[PASSAGE TO READ]
= = = = = = =

This is certainly true for display-style tablets that come with screens for drawing. They’re often pricier but tend to be easier for artists who do a lot of digital work. But finding a tablet you like is crucial.

In my opinion the absolute best display drawing tablet is the Wacom Cintiq.

It’s a premium tablet for serious artists and you definitely get what you pay for.

Our Top Pick
Wacom Cintiq

Wacom Cintiq 22HD

With a brilliant display, excellent pressure sensitivity, and impeccable hardware, nothing comes close to beating the Wacom Cintiq.

There’s a reason professional artists & animators all use Wacom tablets and this is the best of the best. If you can’t fit a 22HD model on your desk I’d still recommend the 13HD since the hardware and drawing surface feels very similar.

Best Features:
  • Crystal clear display with easy color calibration
  • Very simple cable management
  • Great pressure sensitivity and tilt support

But I know that not everyone can afford the Wacom brand so it’s not gonna always work.

That’s why I put together this guide organizing the absolute best display tablets on the market. If you’re looking for a great tablet with a display screen then you’ll definitely find something you like in this post.

= = = = = = =

[INFORMATION PROVIDED]
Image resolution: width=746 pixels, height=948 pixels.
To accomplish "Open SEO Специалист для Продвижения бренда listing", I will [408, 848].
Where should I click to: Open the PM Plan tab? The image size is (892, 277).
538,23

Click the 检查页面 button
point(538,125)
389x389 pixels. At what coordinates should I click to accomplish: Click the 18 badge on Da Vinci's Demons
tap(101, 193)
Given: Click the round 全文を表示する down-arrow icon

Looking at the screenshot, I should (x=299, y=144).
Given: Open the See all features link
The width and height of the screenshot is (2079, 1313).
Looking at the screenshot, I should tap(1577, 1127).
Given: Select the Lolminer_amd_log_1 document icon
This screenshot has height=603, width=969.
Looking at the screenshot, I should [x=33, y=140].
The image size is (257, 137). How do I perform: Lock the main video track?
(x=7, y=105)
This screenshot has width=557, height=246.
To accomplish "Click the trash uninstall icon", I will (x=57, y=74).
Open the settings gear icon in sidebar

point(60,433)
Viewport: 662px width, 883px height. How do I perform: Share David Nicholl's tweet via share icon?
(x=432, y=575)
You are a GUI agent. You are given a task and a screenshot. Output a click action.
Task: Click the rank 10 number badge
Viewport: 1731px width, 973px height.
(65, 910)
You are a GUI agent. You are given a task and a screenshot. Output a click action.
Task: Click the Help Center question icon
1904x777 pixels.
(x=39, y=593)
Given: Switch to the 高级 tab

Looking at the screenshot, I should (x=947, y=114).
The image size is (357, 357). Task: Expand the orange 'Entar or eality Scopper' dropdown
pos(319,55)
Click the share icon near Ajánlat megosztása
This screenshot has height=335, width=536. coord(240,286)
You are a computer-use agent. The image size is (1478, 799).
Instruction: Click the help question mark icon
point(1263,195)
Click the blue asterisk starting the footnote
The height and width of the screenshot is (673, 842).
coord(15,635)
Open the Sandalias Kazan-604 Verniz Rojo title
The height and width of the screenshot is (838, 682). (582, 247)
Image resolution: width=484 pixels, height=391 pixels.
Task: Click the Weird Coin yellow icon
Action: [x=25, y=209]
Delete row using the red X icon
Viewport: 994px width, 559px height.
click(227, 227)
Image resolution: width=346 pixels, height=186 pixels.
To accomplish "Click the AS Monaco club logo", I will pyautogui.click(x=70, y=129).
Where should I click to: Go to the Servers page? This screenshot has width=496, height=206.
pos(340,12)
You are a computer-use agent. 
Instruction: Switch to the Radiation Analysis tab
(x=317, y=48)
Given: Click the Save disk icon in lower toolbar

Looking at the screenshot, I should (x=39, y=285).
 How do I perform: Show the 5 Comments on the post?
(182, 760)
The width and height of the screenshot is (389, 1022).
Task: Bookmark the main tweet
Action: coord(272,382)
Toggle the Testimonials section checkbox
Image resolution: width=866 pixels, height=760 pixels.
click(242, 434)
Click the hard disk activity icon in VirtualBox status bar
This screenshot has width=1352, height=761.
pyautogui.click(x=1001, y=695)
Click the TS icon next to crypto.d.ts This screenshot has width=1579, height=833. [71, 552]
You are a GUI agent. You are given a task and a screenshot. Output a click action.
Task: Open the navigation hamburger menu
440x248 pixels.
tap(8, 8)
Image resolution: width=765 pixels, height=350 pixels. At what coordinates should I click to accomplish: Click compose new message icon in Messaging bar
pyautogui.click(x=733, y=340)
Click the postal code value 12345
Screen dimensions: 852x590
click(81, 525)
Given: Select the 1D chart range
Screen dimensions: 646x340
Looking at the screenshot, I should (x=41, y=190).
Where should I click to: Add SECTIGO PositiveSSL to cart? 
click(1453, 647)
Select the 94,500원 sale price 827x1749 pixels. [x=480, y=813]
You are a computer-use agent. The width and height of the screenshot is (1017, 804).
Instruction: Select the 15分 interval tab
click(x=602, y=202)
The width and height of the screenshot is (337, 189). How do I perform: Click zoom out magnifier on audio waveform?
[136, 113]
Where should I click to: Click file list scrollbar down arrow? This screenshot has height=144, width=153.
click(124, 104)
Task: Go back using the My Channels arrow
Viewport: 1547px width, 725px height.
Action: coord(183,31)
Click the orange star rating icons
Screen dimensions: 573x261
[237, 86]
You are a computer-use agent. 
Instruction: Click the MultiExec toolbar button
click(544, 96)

= = = = = = =

[PROBLEMS]
1: Answer these from the drawing tablet review:
(a) What do display-style tablets come with?
(b) If a 22HD model won't fit on your desk, which model does the writer still recommend?
(c) Which brand does the writer say not everyone can afford?
2: Put this sentence from the drawing tablet review into Spanish: "In my opinion the absolute best display drawing tablet is the Wacom Cintiq."
3: Pick up the drawing tablet review after its last sentence and keep writing.
None of the entries are needed here.

[RESULTS]
1:
(a) Screens for drawing.
(b) The 13HD.
(c) Wacom.

2: En mi opinión, la mejor tableta de dibujo con pantalla de todas es la Wacom Cintiq.

3:
What To Look For In A Display Tablet

We published a complete buyer’s guide to drawing tablets covering all the major features you should look for.

That guide is an excellent place to start if you’ve never bought a tablet before, and/or if you’re looking to make a list of the most important features before you buy. With that said I’d argue display tablets have a bit more to consider.

First of all you need to make sure you measure your desk for the appropriate space.

The last thing you’d want is to buy a tablet that’s too big for your working area. Some models have a variety of sizes while others are just a single display with no alternatives. But tablet size should be the first thing you look at.

A few other things to consider:

  • Weight
  • Cable management
  • Drawing surface
  • Drivers/OS support
  • Accessories(stylus, artist glove, etc)

From the list above I’d say cable management setup is much more important than people realize.

If your power outlet is located to the right side of your desk then you’ll need cables running along that side. How many cables would come with your tablet and how long do they need to be? Can they reach your outlet? Would they get in the way of other things on your desk?

Generally speaking the majority of tablets with displays come packed with accessories ready to go.

These are high-end products so you aren’t getting some junky scratch pad thrown together at the last minute. This means the majority of them support at least Windows/Mac and many will run on Linux too.

Before deciding on your final tablet just make sure you get some measurements of your desk space and feel comfortable with the setup. If you can fit a large 22″ tablet on your desk with no space problems then you know what range you’re working with.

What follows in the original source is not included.